As soon thereafter as practical, the Company shall mail or deliver to Optionee
or to the other person or persons exercising this option a certificate or
certificates representing the shares so purchased and paid for.

     5.   Termination of Employment.
          ------------------------- 

          (a)   Should Optionee cease to remain in Service (as defined in the
Plan) to the Company (other than by reason of death, permanent disability or
termination for cause), this option will, solely to the extent that it is
exercisable immediately prior to such cessation of employee status, remain
exercisable during the sixty (60) day period following the date of such
cessation of employee status and at such point this option will terminate

                                      -2-
<PAGE>
 
entirely and cease to be exercisable; provided, however, in no event will this
option be exercisable at any time after the Expiration Date.

          (b)   Should Optionee become permanently disabled and cease by reason
thereof to be in Service (as defined in the Plan) to the Company, this option
will, solely to the extent that it is exercisable immediately prior to such
cessation of Optionee's Service, remain exercisable during the six (6) month
period following the date of such cessation of Service and at such point this
option will terminate entirely and cease to be exercisable; provided, however,
in no event will this option be exercisable at any time after the Expiration
Date.  Optionee will be deemed to be permanently disabled if Optionee is, by
reason of any medically determinable physical or mental impairment expected to
result in death or to be of continuous duration of not less than one year,
unable to engage in any substantial gainful employment.

          (c)   Should Optionee die while still in Service (as defined in the
Plan) to the Company (or during the sixty (60) day period referred to in
subparagraph (a) or during the six (6) month period referred to in subparagraph
(b)), the executors or administrators of Optionee's estate or Optionee's heirs
or legatees (as the case may be) will have the right to exercise this option for
a period of six (6) months, solely to the extent that it is exercisable
immediately prior to the Optionee's death; provided, however, in no event will
this option be exercisable at any time after the Expiration Date.

          (d)   Should Optionee's Service (as defined in the Plan) be terminated
for cause (including, but not limited to, any act of dishonesty, unethical
conduct, willful misconduct, insubordination, fraud or embezzlement, or any
unauthorized disclosure of confidential information or trade secrets), this
option will immediately terminate entirely and cease to be exercisable when
notice of termination of employment is given.

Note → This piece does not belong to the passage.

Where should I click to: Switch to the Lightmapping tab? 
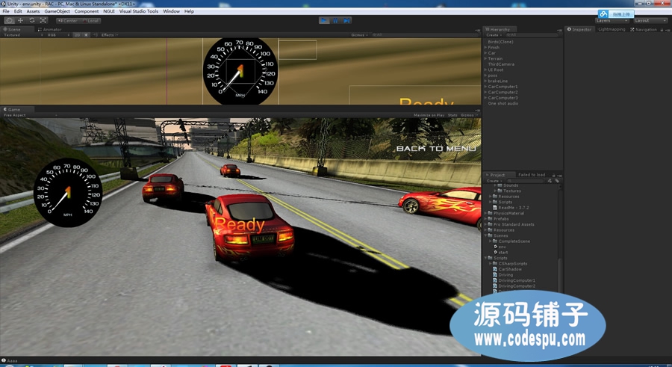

     6.   Adjustment in Optioned Shares.
          ----------------------------- 

          (a)   In the event any change is made to the Common Stock issuable
pursuant to this Agreement by reason of any stock split, stock dividend,
combination of shares, or other change affecting the outstanding Common Stock as
a class without receipt of consideration, then appropriate adjustments will be
made to (i) the total number of Optioned Shares subject to this option and (ii)
the Option Price payable per share in order to reflect such change and thereby
preclude a diminution or enlargement of benefits thereunder.

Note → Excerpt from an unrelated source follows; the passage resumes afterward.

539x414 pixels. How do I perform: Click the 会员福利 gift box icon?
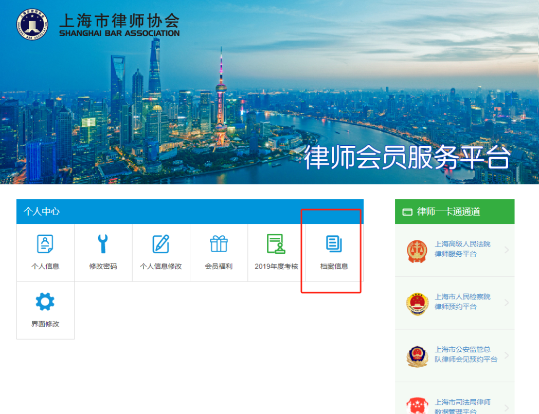point(219,244)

          (b)   If the Company is the acquired or non-surviving entity in any
merger or other business combination, then this option, if outstanding
immediately after such merger or other business combination, shall be
appropriately adjusted to apply and pertain to the number and class of

                                      -3-
<PAGE>
 
securities which would be issuable to the Optionee in the consummation of such
merger or business combination if the option were exercised immediately prior to
such merger or business combination, and appropriate adjustments shall also be
made to the Option Price payable per share, provided the aggregate Option Price
payable hereunder shall remain the same.

          (c)   This Agreement shall not in any way affect the right of the
Company to adjust, reclassify, reorganize or otherwise make changes in its
capital or business structure or to merge, consolidate, dissolve, liquidate or
sell or transfer all or any part of its business or assets.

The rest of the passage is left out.